The individuals, consisting of 4 females and 23 males (with an average age of 28.70 ± 6.44 years, a height of 174.21 ± 8.70 cm, a weight of 75.18 ± 10.97 kg, and a body mass index of 24.62 ± 1.86 kg/m²), engaged in an FFT training session at a fitness center specifically designed for this type of exercise regimen. The participants needed to possess over 18 months of experience in resistance training, which should include Olympic lifts and the use of free weights in their regular workout routines. All participants demonstrated proficiency in performing a power clean with a load of 50 kg for men and 35 kg for women, as well as completing 15 consecutive pull-ups. In the 3 months preceding the research, participants were strictly advised against the consumption of narcotics, psychotropic substances, stimulants, nutritional supplements, or any performance-enhancing drugs. Additionally, individuals with neurological, pulmonary, metabolic, or cardiovascular conditions, as well as any orthopedic restrictions that could impede their performance or the proper execution of the exercises, were excluded from the study.

No participant within the study cohort possessed elite athletic status. The determination of the sample size was established based on the findings of an initial investigation following the identical research protocol, which engaged 10 individuals majoring in sports science. This computation was conducted utilizing a significance level of α = 0.05 (denoting a 5% probability of type I error) and a power of 1 − β = 0.80 (equating to 80% power) while referencing outcomes from antecedent research works where the sample size matched or was smaller. The derived sample size amounted to 28 individuals proficient in strength training. Prior to the commencement of the research, all participants were briefed on the study’s structure, as well as the assessments and physical activities involved, before providing their documented consent. The research blueprint was formally sanctioned by the ethics committee of our institution, CEI-UCJC_05_22_HIFTMEDD, in compliance with the principles outlined in the Helsinki Declaration [44].

2.3. Supplementation

A total of 8000 size 1, 0.8-g capsules were used to encapsulate the supplements. The encapsulation used was a manual Capsunorm Fastlock 100 (Microcaya^®, Bizkaia, Spain) for 100 capsules. To carry out this research project, it was necessary to consider the dosage of the supplement to be administered and the possible adverse effects that the subjects might suffer because of taking the supplement [8,45,46,47]. Plasma b-alanine levels recover approximately 3 h after ingestion, so we allowed at least 3 h between intakes. Between 30 and 40 min after ingestion, these levels have already fallen by 50% [1,5].
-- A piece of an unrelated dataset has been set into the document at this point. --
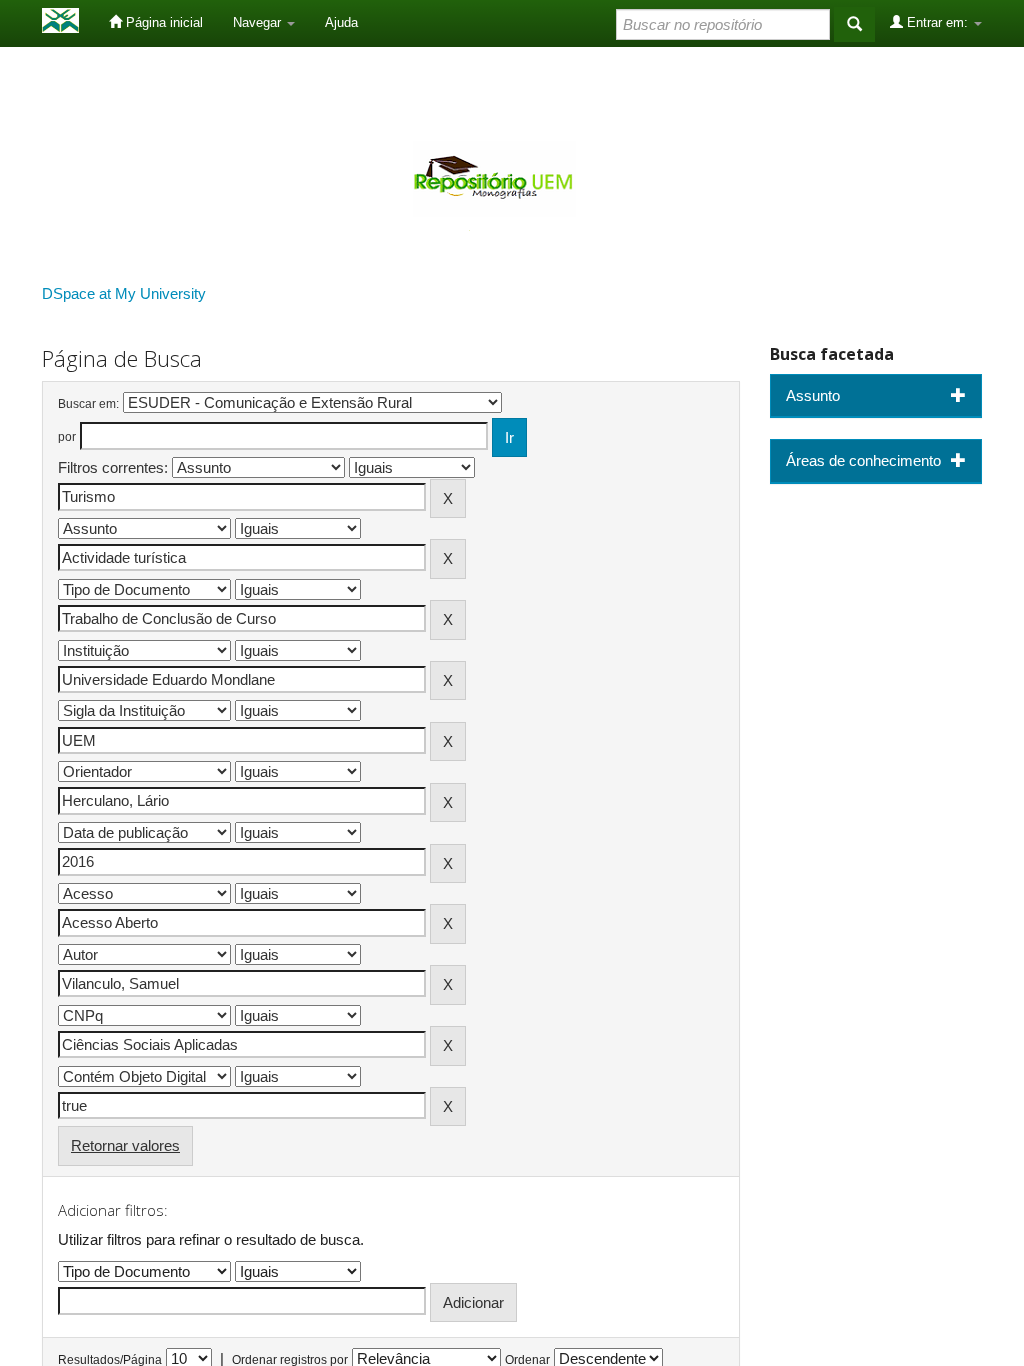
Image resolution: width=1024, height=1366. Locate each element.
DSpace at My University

Therefore, according to recent studies on optimal supplementation to avoid the adverse effects of β-alanine intake, an ideal supplementation of about 0.8 g of β-alanine every 3–4 h has been proposed, giving a daily intake of about 4–5 g, or between 50 and 60 mg/kg/day [1,48]. This dosage of intermittent and gradual intake throughout the day has a greater effect on the retention of β-alanine, which is useful for carnosine synthesis, as it reduces the urinary excretion of this compound and does not pose significant health risks to individuals, and this is the optimal dose to produce effects on fatigue and therefore exercise performance without producing adverse effects [49].

The supplementation period lasts for four weeks, with subjects taking a total dose of 4 g of β-alanine or a placebo daily. The supplements are divided into five doses of 0.8 g to avoid the side effects previously described in various articles, such as itching, paresthesia, or numbness. Accordingly, the subject should take one capsule after a meal, as described in the literature (breakfast, mid-morning, lunch, mid-afternoon, and dinner) [3]. This option is recommended as it has been observed that there is no paresthesia when β-alanine is ingested and administered with food, reducing peak serum concentrations by 50% due to the process of slowing gastric emptying [1].

2.4. High-Intensity Functional Training Workout

Following our preview study [50], the workout routine starts with a 5 min general warm-up consisting of light to moderate intensity rowing, followed by 5 min stretching and joint movements. These mobility exercises are designed to cover the full range of movements for the main joint areas and are led by a sports science professional. After the general warm-up, there is a specific FFT warm-up, which includes 6 repetitions each of burpees, box jumps, and bear crawls, 8 repetitions of slam balls (5–10 kg), and 10 repetitions each of in and out agility ladder and medicine ball on chest sit-ups (5–10 kg).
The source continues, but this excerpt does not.